__Exercise requirements__
Tell how many lines in the data below contain "page", using one number as the whole reply.

==== Material provided

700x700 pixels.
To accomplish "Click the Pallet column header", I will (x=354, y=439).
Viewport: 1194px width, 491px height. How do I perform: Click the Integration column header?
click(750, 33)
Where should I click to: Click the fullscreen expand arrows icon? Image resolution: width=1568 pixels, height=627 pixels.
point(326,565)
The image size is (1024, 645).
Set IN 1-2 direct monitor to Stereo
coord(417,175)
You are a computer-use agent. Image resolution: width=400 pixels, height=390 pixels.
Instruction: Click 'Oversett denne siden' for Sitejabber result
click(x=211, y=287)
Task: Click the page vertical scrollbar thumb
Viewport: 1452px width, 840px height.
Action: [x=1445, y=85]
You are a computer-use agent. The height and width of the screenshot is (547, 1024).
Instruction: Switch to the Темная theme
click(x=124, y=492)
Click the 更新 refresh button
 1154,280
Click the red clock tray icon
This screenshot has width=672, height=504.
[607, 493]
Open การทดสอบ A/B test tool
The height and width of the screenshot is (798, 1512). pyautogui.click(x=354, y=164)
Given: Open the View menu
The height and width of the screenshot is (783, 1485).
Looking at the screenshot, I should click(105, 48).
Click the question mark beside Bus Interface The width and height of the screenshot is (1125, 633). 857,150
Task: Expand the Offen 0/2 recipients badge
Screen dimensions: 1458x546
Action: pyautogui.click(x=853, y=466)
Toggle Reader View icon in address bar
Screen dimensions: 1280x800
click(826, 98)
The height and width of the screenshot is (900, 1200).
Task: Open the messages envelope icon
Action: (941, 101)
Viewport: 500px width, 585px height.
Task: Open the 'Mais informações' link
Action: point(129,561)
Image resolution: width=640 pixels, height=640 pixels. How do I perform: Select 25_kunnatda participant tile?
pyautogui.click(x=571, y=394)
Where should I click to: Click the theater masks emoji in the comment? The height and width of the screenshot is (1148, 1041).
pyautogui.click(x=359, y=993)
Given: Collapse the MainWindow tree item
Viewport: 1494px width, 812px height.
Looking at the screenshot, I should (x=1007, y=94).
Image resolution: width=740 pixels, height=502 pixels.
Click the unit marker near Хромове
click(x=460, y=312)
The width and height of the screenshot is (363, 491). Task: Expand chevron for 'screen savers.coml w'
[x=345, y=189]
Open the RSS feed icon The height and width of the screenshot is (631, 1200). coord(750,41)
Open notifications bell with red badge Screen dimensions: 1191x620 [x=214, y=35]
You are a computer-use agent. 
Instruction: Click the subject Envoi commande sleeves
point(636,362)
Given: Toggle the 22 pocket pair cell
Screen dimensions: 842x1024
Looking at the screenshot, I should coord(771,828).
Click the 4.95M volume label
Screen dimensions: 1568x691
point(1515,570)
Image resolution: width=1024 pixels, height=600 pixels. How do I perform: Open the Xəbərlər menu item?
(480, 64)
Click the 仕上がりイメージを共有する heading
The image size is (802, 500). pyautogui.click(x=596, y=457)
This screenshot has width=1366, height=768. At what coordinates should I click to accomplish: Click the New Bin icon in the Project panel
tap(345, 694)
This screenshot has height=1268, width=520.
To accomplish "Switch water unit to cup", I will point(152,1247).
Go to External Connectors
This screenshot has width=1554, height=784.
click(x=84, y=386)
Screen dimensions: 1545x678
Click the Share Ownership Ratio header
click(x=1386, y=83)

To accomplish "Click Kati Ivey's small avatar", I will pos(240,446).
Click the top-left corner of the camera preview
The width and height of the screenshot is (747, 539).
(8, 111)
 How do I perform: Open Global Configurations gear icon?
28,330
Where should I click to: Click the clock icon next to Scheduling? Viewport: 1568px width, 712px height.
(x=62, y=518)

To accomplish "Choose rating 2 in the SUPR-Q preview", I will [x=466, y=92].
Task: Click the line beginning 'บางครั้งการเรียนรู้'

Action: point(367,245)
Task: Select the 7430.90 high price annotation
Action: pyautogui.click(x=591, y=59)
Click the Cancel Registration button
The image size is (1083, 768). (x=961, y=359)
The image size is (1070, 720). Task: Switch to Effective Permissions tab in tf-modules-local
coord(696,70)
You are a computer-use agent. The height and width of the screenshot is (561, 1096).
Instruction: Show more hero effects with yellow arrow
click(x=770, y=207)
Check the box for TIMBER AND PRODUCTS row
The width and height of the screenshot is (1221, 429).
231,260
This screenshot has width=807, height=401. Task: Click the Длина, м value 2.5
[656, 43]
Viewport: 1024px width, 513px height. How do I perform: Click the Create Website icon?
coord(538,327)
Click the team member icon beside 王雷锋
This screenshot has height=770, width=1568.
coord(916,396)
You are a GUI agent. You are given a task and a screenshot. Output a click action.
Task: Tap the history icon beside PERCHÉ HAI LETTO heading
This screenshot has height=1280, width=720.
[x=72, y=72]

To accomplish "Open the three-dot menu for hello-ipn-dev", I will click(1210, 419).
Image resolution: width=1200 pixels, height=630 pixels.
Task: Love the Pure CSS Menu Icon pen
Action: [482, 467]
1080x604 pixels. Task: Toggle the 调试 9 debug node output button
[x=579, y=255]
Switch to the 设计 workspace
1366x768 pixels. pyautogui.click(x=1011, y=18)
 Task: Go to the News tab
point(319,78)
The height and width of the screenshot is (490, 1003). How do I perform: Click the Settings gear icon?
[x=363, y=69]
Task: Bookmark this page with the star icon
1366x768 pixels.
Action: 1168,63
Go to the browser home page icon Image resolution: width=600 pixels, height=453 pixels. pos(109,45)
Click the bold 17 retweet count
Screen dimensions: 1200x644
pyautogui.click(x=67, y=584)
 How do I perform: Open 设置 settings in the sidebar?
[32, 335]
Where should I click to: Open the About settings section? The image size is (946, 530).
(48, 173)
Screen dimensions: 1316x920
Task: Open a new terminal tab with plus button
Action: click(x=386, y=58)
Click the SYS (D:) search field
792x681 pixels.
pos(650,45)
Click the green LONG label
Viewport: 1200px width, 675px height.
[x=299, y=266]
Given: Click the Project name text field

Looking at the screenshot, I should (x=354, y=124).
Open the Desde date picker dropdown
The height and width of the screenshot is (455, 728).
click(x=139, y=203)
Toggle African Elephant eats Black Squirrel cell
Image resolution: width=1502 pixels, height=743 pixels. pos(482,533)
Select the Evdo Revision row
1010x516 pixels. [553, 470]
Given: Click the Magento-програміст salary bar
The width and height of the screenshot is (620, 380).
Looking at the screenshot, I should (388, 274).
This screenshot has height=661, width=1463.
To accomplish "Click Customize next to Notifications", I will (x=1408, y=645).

========

__Answer section__
3